Wednesday, December 30, 2009

Some sadness

I’m writing this from St. Louis Missouri where I’m working with the security team for the 2009 Urbana Student Missions Conference.  Cricon (Crisis Consulting International) has handled security for this conference since 1993.  We have fourteen on our team, most of them current or former law enforcement – so I’m one of the only ones not carrying a weapon.  Actually, in all the years CCI has been running security for this conference they have never needed to draw a weapon.  I was talking to a couple of the guys on the security team and I made the remark that in any other crowd of 17,000 people we would have multiple incidents each session (fights, drunken disorderliness etc); it’s a testimony to the Lord’s presence here that the conference runs so smoothly.  Each night after the last session we divide into teams to patrol the routes that the participants walk to get back to their hotels, just to be sure they make it safely.  Last night one of our teams was flagged down by some of the students who were concerned about a woman who was "sick" and needed help.  She was sick alright... and stone drunk.  The guys took away her car keys (she wasn't from the conference) and stayed with her until the Saint Louis cops arrived to take over.

Being here has been a strange experience for me.  I was just attending a seminar called “Islamic Terrorism – How Shall We Then Live?”   As I was listening to the speaker describe the current situation in the Middle East, I was surprised by the feelings of grief that welled up in my heart that we are no longer involved in NAMESTAN.  I thought to myself “I could be teaching this seminar” – not in a prideful way, but it felt strange to be present as a member of the security team and not one of those involved in running the seminars.  I don’t doubt the Lord’s leading for us to return to the States, but it is still a hard reality for me to emotionally accept that in our “new life” here I have no status or recognition.  There are aspects of being known only for who we are and not what we do that are both refreshing and encouraging.  But I guess I wasn’t expecting the feelings of sadness that well up from time to time.  I’ve watched our girls as they have been navigating the waters of reverse culture shock, thinking that I had managed to remain unscathed by all our transitions.  I was wrong.  I love Colorado, and we love living in the mountains  - that’s not the issue.  I guess these are some of the harder realities that come with a mid-career change.


    



About a week before Christmas we joined our friend Kathy for some Cowboy Caroling down the hill in the town of Golden.  We thought it was an annual event, but we found out later that this was the first time they tried it  - no wonder the neighbors were so surprised to see a bunch of singing cowboys and cowgirls show up in front of their homes!  It was a lot of fun, and the singing wasn’t half bad for a bunch of people who had never practiced singing together.  There weren’t enough horses for all the singers, so Daphne took pictures while I rang the doorbells.  There was even a Christmas parrot that joined the parade.  A few days later Jacqueline and I went ice-skating on Evergreen lake – our first time to skate on anything but an ice-rink where there are walls to hold on to.  Actually, we found out it was easier to skate BECAUSE there were no walls to hold on to.  Of course, the bruise on my left hip will remain with me as a reminder that I am still not a competent skater, but it was worth it to have time with Jacqueline.

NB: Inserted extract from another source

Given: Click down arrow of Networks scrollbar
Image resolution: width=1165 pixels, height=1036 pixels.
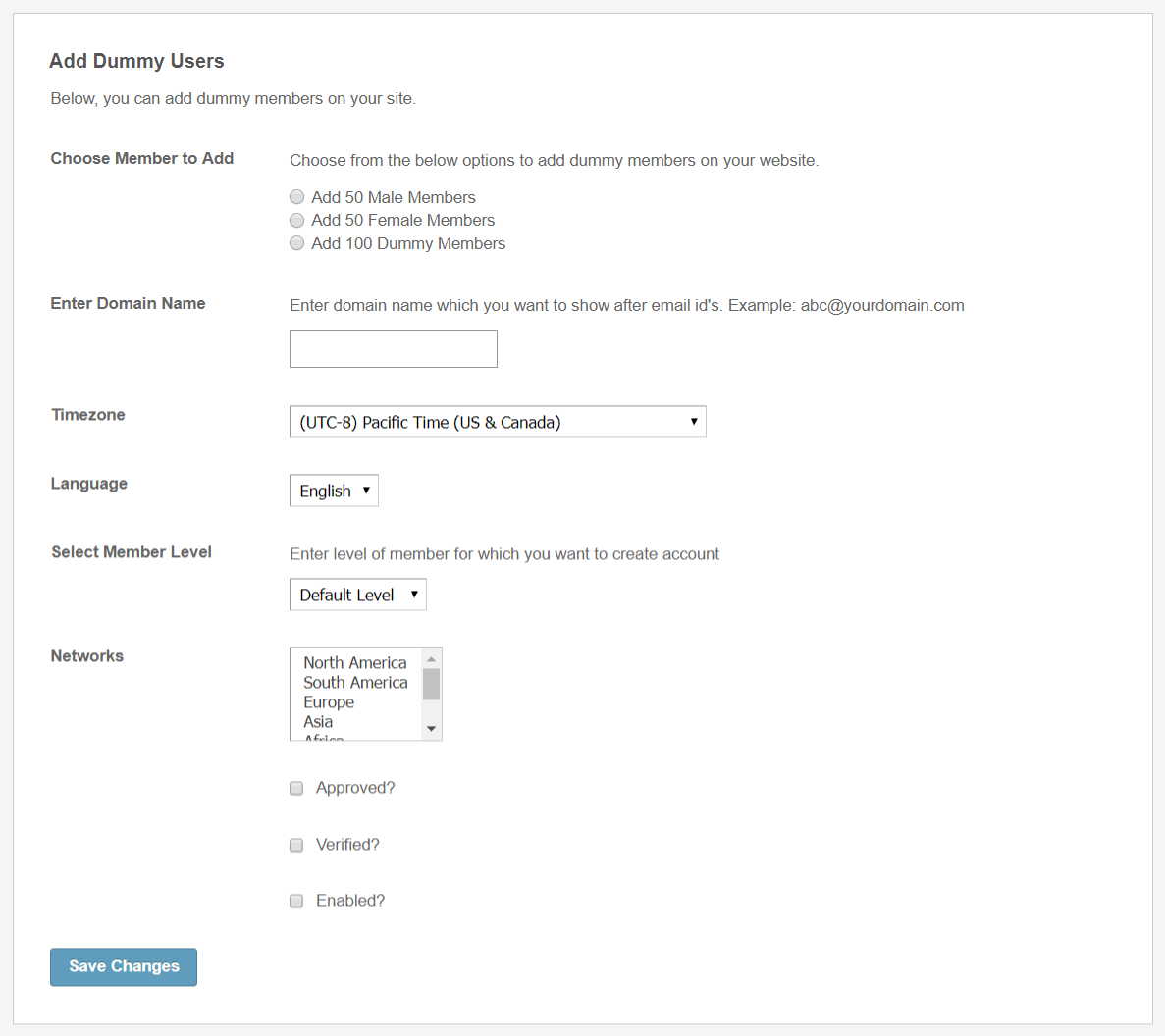Looking at the screenshot, I should tap(431, 729).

Saturday, December 19, 2009

Colorado Christmas

     The fire is crackling in the fireplace, the sun is shining, and we all slept in late - life is good ;)

     We had a really funny situation last night.  We were invited over for dinner with our new friends Tim and Kathy, and Kathy had invited two other couples to meet us as well.  We arrived around 6:30, and Tim met us at the door and said something like, "Come on in. We're pretty laid back this evening".  We went upstairs and Kathy met us in sweatpants with a paintbrush in her hand.  She had a funny look on her face - and it was one of those awkward moments when you suddenly realize that you came on the wrong evening.  We all started laughing, and Tim said, "Well, since you're here, why don't we order some pizzas and watch a movie!"  It was hilarious, and their relaxed attitude immediately relieved our embarrassment.  We stayed until almost 10 pm, and tonight we're going back for the replay :)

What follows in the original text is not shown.